Dir.
Michael Mann, US, 2009, 140 mins
Cast:
Johnny Depp, Christian Bale, Marion Cotillard
Review by Carol Allen
Mann's movie about the last 13 months in the life of Depression era gangster John Dillinger looks terrific. It's like a black and white film noir only in colour and with contemporary production values, giving a real feeling of the period, certainly as it's been immortalised in the movies, through such iconic images as men with machine guns on the running boards of cars. Dillinger became a legend in America of the thirties - a media sensation and a folk hero for robbing the banks that robbed the public. He was also the first man to be named Public Enemy Number by J Edgar Hoover's newly born FBI.
At the beginning the film throws you right into the middle of the story with Dillinger springing his associates from jail in Indiana in 1933. It takes a while to sort out who's who, which is where of course it helps having well known faces. Depp, oozing charisma and with the sort of mournful demeanour which almost indicates he knows the fate in store for him, convinces as Dillinger, though we learn little about how he got to the place where we find him, apart from one speech about being beaten up by his father as a kid in Indiana. At one point this strong and silent type says "“I like baseball, movies, good clothes, fast cars and you. What else do you need to know?” Well, when it comes to the hero of a movie, a bit more than that please. The remark is addressed to his girlfriend Billie Frechette (Cotillard) and it's in his scenes with her where the character is seen at his most emotionally vulnerable. They're also the only times we see him smile. Although Cotillard has much less screen time than the male characters, she makes a very strong impression.

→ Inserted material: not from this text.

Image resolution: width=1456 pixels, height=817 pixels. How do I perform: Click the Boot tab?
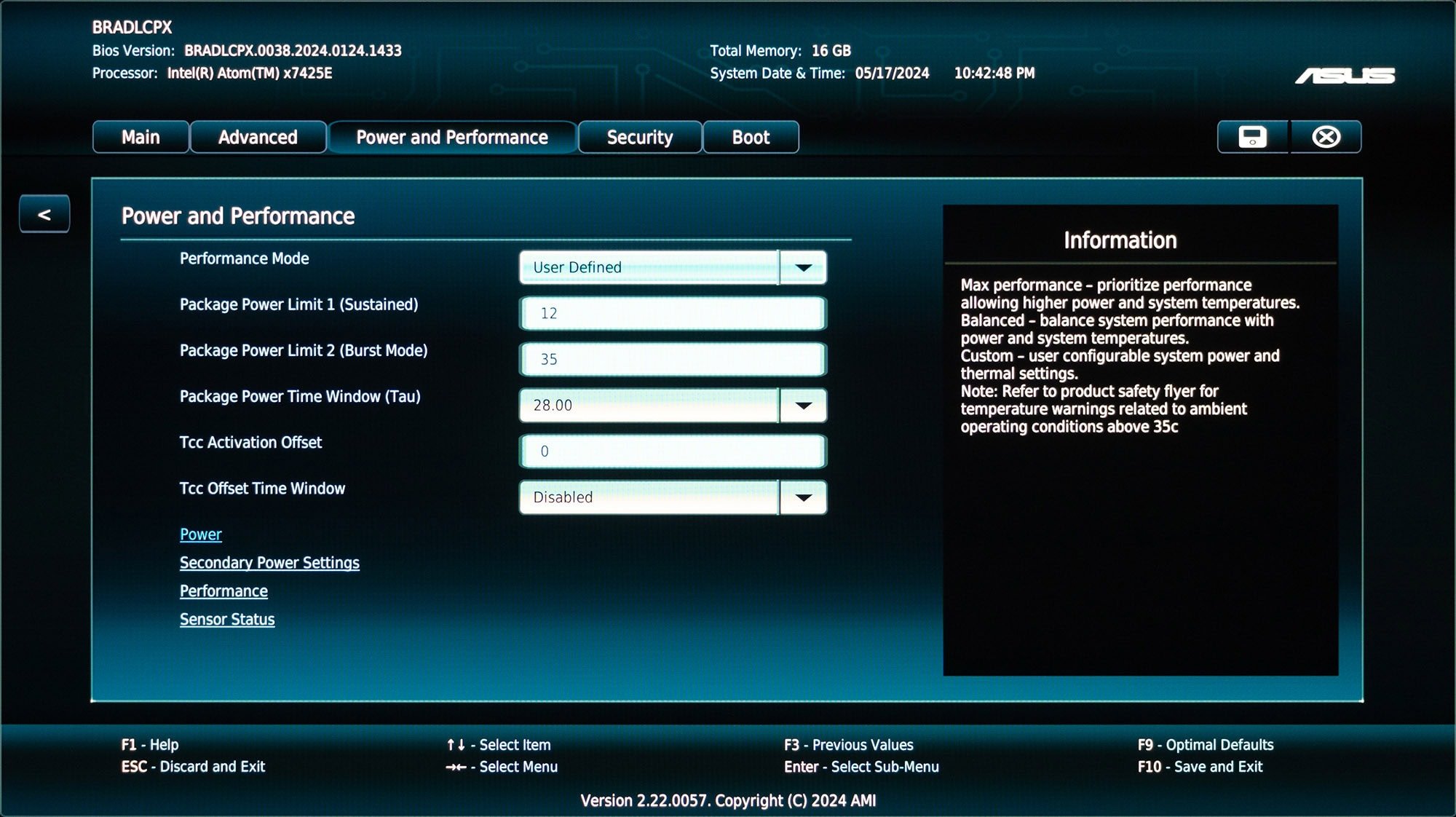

Returning to Dillinger himself, although we get lots of shoot ups and a good bank robbery sequence, apart from one scene of a crowd cheering him and a bizarre sequence, based one assumes on fact, of him as a prisoner giving a press conference, we get very little sense of him being the sort of Robin Hood figure, championing the people against the banks, which made him such a hero to his fans, and that's a shame as that's something which should surely strike a chord with today's audiences. Despite the film's length, there's also little sense of the socio-political background, though we do get a little of that from Billy Crudup, looking untypically nerdish as the ambitious Hoover, bringing his baby, the FBI, into the world as America's first country wide police force against considerable opposition.
Dillinger's personal nemesis in the story is FBI agent Melvin Purvis (Bale), the man charged with tracking him down, who in real life was credited with being the inspiration for the way the Dick Tracey cartoon hero looked. Here too there is little context to the character but Bale does succeed in giving him an aura of quiet strength and of being an honest and righteous man in a corrupt, dishonest world, particularly towards the end, when he rescues Billie from a bullying police interrogator. There are also some disquieting moments looking forward to modern surveillance techniques with the implication that the FBI instigated such things as phone bugs very early on in its history. Some of the smaller roles stand out with clarity - Dillinger's lawyer and the aforesaid bullying cop - but a lot of them, including legendary names such as Pretty Boy Floyd, Baby Face Nelson and Harry 'Pete' Pierpont, are so undercharacterised that they just come over as a lot men with guns wearing soft fedora hats.
Despite the fact that too much time is devoted to gunplay and not enough to character and context, the last section of the film from Billie's arrest onwards, which includes an almost surreal sequence of Dillinger wandering through a deserted police station and shots of him sitting in the packed Biograph cinema in Chicago watching his own "most wanted man" image flashed on the screen before walking out into the street to be mown down by Purvis's men, is totally gripping and satisfyingly dramatic. And like the whole film, beautifully shot.